Researching the early matter of the universe: IGFAE
The last of the projects directly awarded to SOMMa members was granted to Prof. Carlos Salgado, director of the Galician Institute of High-Energy Physics (IGFAE). His project, “Yoctosecond imaging of QCD collectivity using jet observables” (YoctoLHC) addresses fundamental aspects of the study of matter. It directs its attention to a state of matter known as quark-gluon plasma, which was the state of the matter of the universe only a few millionths of a second after the Big Bang. The project involves studying basic aspects of the formation of that state of matter, with the use of particle accelerators.
Some of the properties of the quark-gluon plasma are known after two decades of intense experimental study: its extremely low viscosity, as well as the fact that its temperature is hundreds of thousands of times higher than that inside the sun. Nonetheless, the physical mechanisms explaining how the quark-gluon plasma is so quickly formed from its constituent protons and neutrons remains elusive. The novel use of a technique mapping the very first instants (a few ioctoseconds) of the elementary particle collisions will allow to understand better how complexity arises from the most fundamental particles existing in nature.

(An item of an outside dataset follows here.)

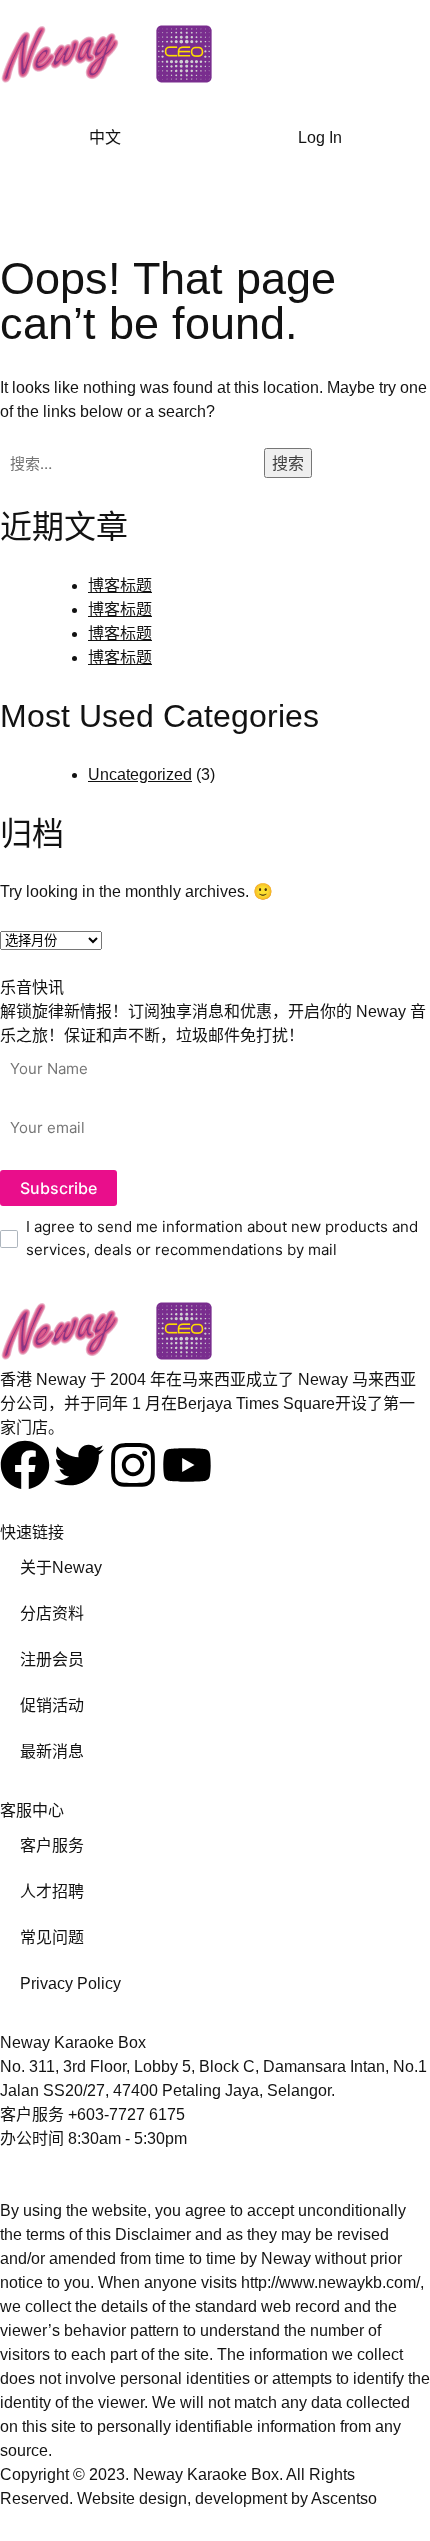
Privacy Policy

An international collaboration: ICMAT with Finland
A fifth project, formally granted to researchers in Finland, is co-led by a SOMMa member, the Institute of Mathematical Sciences (CSIC-ICMAT), along with the Finnish Aalto University and University of Helsinki. The project, called “Quasiconformal Methods in Analysis and Applications” (QUAMAP) is directed by Kari Astala (Aalto University and CSIC-ICMAT), Daniel Faraco and Keith Rogers (CSIC-ICMAT) and Xiao Zhong (University of Helsinki). This is one of the only nine projects in mathematics granted in the recently resolved ERC Advanced call.
The project will develop tools for models that arise from physics’ mathematics. In particular, aspects of quantum mechanics, fluid mechanics, medicine tomography or materials science. The models that will be addressed are at the frontiers of current knowledge. To analyse them, the application of knowledge and tools from areas such as conformal geometry and non-linear Fourier analysis will be necessary. A central physical-mathematical model studied in the project is that of non-linear elasticity. Understanding its fine structure entails answering deep, complex mathematical questions, as the Morrey conjecture, a mathematical puzzle postulated in the 50’s, but yet unanswered.
Even more Spanish grantees:
In addition to the SOMMa grantees, other Spanish researchers managed to secure the funding of ERC advanced grants. Subjects as research in luminescent devices (University of Valencia), metal ion-linked catalytic molecules (Institute of Chemical Research of Catalonia), cognitive computing (Polytechnic University of Catalonia), plant growth strategies (Severo Ochoa Molecular Biology Centre), ocular implants (Institute of Optics) or marine bacterial interactions (Institute of Marine Sciences).
These and all the awardees share the exceptionality of their research and the leadership in their fields. The development of original, bold and sound research lines led by them will benefit the scientific community, and in the longer term, society at large. We wish them success in the endeavour. May their research open even more prospects for future science, to the benefit of society.